Biotechnology and health care-related companies are generating most new issuances, responsible for nearly two-thirds of second-quarter IPO activity, according to Renaissance Capital. These include large numbers of early stage startups focused on oncology.

The biotechnology sector consists of many pre-revenue companies that are hungry for cash in order to fund therapies under development. They often appeal to health-focused investors who know the industry and are willing to wait years for success.

"From what I am hearing, a lot of these companies can still go out in this uncertain environment," said Fenwick & West LLP partner Robert Freedman, who advises life sciences and technology issuers. "They are a longer-term play."

Beyond biotechnology, the IPO market is drawing companies with business models that hope to thrive amid widespread social distancing. Online-used car seller Vroom raised $468 million, while supermarket chain Albertsons raised $800 million in a downsized IPO last week.

IPO prospects have also been buoyed by mammoth deals that have raised around $2 billion each, including from music label giant Warner Music Group Corp. and biopharmaceutical royalties company Royalty Pharma PLC. Additionally, seven Chinese issuers completed U.S. IPOs in the second quarter even as legislators threaten more accounting oversight of Chinese firms, while special purpose acquisition companies, or SPACs, continue their torrid pace.

The rebound could also pave the way for technology-focused companies that are expected to be active in the July-September quarter. Kennedy calls these issuers "quarantine friendly," such as cloud software firms and makers of on-demand platforms that can be accessed remotely.

On-demand food delivery app DoorDash Inc. confidentially filed IPO plans earlier this year and competitor Postmates filed confidentially last year, though the timing for a public debut of either company is not certain. Postmates is also reportedly being courted for an acquisition by Uber.

DoorDash and Postmates are among an array of so-called unicorns — market shorthand for venture-backed startups valued at $1 billion or more — being watched for potential IPOs.

Home-rental giant Airbnb, data analytics provider Palantir Technologies and cloud services firm Snowflake Inc. are also among elite unicorns considered IPO candidates. Palantir could go public by the end of summer, while Snowflake has reportedly filed confidential IPO plans. Snowflake, Palantir and Airbnb declined to comment.

Airbnb CEO Brian Chesky has previously said that people "do want to get out of their houses," despite coronavirus-related travel restrictions. Chesky said Airbnb had more nights booked for U.S. listings between May 17 and June 3 than the same period last year.

Messages seeking comment from DoorDash and Postmates were not returned.

With equity markets appearing receptive for the time being, deal makers say the IPO market could remain busy through the fall. The post Labor Day period is traditionally active until Election Day, by when companies like to wrap up deals and slow down for winter holidays.

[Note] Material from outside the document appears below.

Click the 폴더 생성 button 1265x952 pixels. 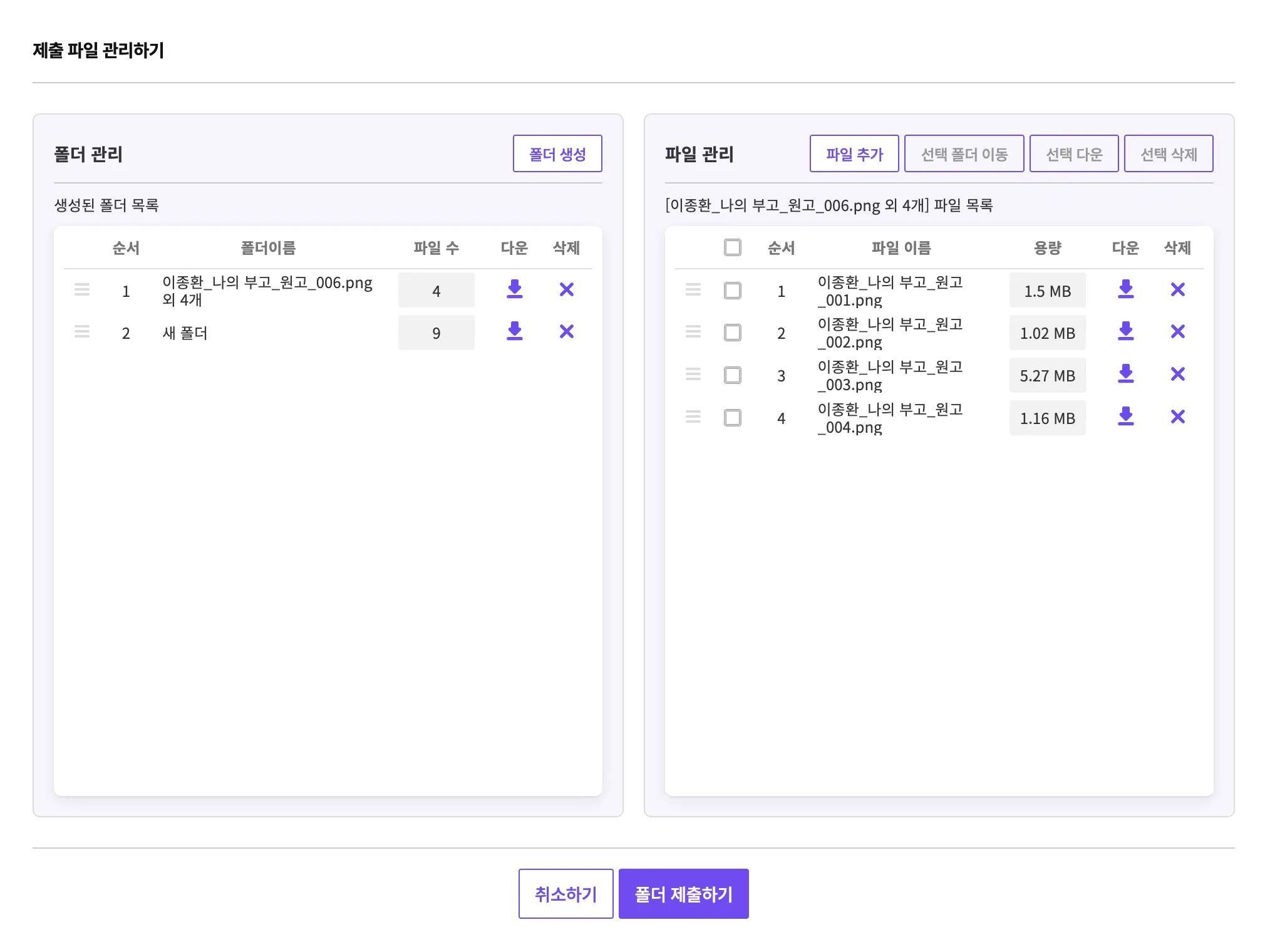pyautogui.click(x=557, y=153)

The big variable remains how the coronavirus pandemic will play out. Increased reports of infections and hospitalizations in parts of the country have triggered several market sell offs in recent weeks, which could create an uncertain environment for companies attempting to price IPOs.

"We have seen an uptick in volatility because of the mixed results — if you could say that — in the lifting of restrictions on shelter in place," said Baker Botts LLP partner Michael Torosian, who is based in San Francisco. "There is some new uncertainty as to where we are in the crisis."

Political uncertainty is another potential headwind. On the flip side, the coming U.S. presidential campaign in the fall could provide companies with motivation to finish IPOs sooner rather than later.

"It's very important to try to get done by mid October before the election," Freedman said, speaking about biotechnology IPOs. "Clients who have started the process and engaged bankers in the last couple of weeks are now really wanting to go (public) in September or early October. It feels like it is going to be continually strong between now and mid October."